═════ Source data ═════
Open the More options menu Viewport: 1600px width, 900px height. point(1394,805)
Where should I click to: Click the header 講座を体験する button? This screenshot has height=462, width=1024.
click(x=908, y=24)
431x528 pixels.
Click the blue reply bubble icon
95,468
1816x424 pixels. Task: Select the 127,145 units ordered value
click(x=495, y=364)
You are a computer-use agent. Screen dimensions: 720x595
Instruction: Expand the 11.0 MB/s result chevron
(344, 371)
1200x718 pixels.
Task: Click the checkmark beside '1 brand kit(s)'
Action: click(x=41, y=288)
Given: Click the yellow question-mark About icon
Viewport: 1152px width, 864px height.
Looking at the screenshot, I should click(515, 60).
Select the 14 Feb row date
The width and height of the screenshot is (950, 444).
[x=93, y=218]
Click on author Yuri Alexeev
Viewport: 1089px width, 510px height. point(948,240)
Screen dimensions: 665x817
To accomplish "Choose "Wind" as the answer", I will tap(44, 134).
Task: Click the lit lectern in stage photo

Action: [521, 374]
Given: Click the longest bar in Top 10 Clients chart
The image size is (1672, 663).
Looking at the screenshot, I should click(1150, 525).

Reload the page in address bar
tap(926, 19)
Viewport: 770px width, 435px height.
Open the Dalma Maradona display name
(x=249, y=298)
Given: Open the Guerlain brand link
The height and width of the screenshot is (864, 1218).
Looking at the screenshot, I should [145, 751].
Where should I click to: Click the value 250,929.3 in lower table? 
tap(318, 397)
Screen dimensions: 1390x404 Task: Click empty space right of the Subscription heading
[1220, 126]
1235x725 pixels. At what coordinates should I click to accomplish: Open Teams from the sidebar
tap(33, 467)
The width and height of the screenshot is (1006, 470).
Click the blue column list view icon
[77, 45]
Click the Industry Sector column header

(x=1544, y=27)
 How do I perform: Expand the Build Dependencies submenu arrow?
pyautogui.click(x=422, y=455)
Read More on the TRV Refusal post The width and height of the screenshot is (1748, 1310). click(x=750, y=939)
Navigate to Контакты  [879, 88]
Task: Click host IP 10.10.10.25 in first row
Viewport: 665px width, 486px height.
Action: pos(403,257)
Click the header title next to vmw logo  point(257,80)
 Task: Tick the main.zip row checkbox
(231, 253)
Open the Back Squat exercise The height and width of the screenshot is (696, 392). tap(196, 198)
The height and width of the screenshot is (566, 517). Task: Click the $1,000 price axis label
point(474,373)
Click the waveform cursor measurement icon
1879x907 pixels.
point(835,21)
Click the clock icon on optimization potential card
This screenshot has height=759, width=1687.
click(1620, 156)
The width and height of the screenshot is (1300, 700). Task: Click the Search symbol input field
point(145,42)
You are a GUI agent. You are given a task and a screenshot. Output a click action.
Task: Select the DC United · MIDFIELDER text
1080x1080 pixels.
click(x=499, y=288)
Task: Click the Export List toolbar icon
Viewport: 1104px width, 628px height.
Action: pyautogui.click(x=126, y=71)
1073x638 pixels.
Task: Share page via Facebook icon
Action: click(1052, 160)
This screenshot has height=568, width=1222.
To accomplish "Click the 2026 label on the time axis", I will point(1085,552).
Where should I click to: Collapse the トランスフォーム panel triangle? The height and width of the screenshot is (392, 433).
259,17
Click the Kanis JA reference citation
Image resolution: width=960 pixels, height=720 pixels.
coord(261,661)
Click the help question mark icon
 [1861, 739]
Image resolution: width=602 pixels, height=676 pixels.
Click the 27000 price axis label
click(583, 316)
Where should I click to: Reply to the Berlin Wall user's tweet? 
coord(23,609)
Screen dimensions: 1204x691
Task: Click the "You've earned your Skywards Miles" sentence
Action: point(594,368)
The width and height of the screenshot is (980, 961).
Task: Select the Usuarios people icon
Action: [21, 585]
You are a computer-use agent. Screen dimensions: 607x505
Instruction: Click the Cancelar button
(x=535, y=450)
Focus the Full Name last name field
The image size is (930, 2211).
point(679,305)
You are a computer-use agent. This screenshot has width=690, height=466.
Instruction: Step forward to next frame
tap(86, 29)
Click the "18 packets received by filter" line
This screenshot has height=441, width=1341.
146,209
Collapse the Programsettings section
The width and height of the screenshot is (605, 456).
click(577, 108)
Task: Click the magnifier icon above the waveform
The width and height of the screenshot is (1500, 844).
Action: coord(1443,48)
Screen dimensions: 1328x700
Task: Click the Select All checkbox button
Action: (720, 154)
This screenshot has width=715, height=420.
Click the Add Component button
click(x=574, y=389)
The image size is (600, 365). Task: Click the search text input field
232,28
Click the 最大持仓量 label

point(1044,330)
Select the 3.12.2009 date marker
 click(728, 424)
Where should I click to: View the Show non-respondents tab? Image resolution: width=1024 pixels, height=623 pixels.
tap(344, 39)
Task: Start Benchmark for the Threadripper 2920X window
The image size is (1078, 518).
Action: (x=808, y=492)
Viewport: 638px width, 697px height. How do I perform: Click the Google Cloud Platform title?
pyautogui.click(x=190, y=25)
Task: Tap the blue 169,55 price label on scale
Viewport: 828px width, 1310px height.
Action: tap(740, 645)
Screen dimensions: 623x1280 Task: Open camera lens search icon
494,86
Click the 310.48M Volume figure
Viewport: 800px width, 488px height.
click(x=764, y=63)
═════
About this exercise: If a line in the records above holds the string "will", copy it.

Solution for this problem:
To accomplish "Choose "Wind" as the answer", I will tap(44, 134).
To accomplish "Click the 2026 label on the time axis", I will point(1085,552).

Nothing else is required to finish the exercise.